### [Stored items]
====
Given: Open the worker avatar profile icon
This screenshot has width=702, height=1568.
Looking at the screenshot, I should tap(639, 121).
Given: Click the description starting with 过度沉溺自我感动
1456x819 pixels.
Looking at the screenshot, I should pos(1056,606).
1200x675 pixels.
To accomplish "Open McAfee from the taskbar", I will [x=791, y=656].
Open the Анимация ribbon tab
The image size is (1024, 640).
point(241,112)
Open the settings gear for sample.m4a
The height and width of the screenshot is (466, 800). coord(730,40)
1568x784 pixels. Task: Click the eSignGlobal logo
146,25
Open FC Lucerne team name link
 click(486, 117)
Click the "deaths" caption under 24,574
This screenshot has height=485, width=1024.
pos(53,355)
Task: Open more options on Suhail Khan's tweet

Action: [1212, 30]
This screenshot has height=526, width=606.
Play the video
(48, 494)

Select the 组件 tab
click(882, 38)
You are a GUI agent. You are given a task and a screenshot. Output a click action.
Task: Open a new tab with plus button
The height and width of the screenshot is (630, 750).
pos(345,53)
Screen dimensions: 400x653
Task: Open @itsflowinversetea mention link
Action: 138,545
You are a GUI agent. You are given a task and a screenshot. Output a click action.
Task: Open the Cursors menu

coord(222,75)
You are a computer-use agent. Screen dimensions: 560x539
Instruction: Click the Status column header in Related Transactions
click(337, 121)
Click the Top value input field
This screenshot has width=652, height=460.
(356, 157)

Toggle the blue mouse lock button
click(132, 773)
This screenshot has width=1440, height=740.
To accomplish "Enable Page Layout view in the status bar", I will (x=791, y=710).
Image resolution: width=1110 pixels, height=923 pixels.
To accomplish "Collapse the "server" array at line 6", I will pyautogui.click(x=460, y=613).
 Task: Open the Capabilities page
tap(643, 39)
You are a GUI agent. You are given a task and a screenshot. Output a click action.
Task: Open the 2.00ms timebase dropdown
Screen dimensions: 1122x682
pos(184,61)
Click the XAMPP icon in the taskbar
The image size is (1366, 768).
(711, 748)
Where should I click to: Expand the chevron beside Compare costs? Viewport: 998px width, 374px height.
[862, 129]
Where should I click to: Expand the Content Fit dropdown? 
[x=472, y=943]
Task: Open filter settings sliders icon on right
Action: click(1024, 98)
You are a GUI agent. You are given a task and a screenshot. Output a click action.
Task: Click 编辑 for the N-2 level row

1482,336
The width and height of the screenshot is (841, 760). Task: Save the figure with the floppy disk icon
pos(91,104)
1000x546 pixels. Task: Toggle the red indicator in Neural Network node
====
### [YOUR GOAL]
Retype all of the entries exactly, please.

### [ANSWER FOR THE TASK]
Given: Open the worker avatar profile icon
This screenshot has width=702, height=1568.
Looking at the screenshot, I should tap(639, 121).
Given: Click the description starting with 过度沉溺自我感动
1456x819 pixels.
Looking at the screenshot, I should pos(1056,606).
1200x675 pixels.
To accomplish "Open McAfee from the taskbar", I will [x=791, y=656].
Open the Анимация ribbon tab
The image size is (1024, 640).
point(241,112)
Open the settings gear for sample.m4a
The height and width of the screenshot is (466, 800). coord(730,40)
1568x784 pixels. Task: Click the eSignGlobal logo
146,25
Open FC Lucerne team name link
 click(486, 117)
Click the "deaths" caption under 24,574
This screenshot has height=485, width=1024.
pos(53,355)
Task: Open more options on Suhail Khan's tweet

Action: [1212, 30]
This screenshot has height=526, width=606.
Play the video
(48, 494)

Select the 组件 tab
click(882, 38)
You are a GUI agent. You are given a task and a screenshot. Output a click action.
Task: Open a new tab with plus button
The height and width of the screenshot is (630, 750).
pos(345,53)
Screen dimensions: 400x653
Task: Open @itsflowinversetea mention link
Action: 138,545
You are a GUI agent. You are given a task and a screenshot. Output a click action.
Task: Open the Cursors menu

coord(222,75)
You are a computer-use agent. Screen dimensions: 560x539
Instruction: Click the Status column header in Related Transactions
click(337, 121)
Click the Top value input field
This screenshot has width=652, height=460.
(356, 157)

Toggle the blue mouse lock button
click(132, 773)
This screenshot has width=1440, height=740.
To accomplish "Enable Page Layout view in the status bar", I will (x=791, y=710).
Image resolution: width=1110 pixels, height=923 pixels.
To accomplish "Collapse the "server" array at line 6", I will pyautogui.click(x=460, y=613).
 Task: Open the Capabilities page
tap(643, 39)
You are a GUI agent. You are given a task and a screenshot. Output a click action.
Task: Open the 2.00ms timebase dropdown
Screen dimensions: 1122x682
pos(184,61)
Click the XAMPP icon in the taskbar
The image size is (1366, 768).
(711, 748)
Where should I click to: Expand the chevron beside Compare costs? Viewport: 998px width, 374px height.
[862, 129]
Where should I click to: Expand the Content Fit dropdown? 
[x=472, y=943]
Task: Open filter settings sliders icon on right
Action: click(1024, 98)
You are a GUI agent. You are given a task and a screenshot. Output a click action.
Task: Click 编辑 for the N-2 level row

1482,336
The width and height of the screenshot is (841, 760). Task: Save the figure with the floppy disk icon
pos(91,104)
1000x546 pixels. Task: Toggle the red indicator in Neural Network node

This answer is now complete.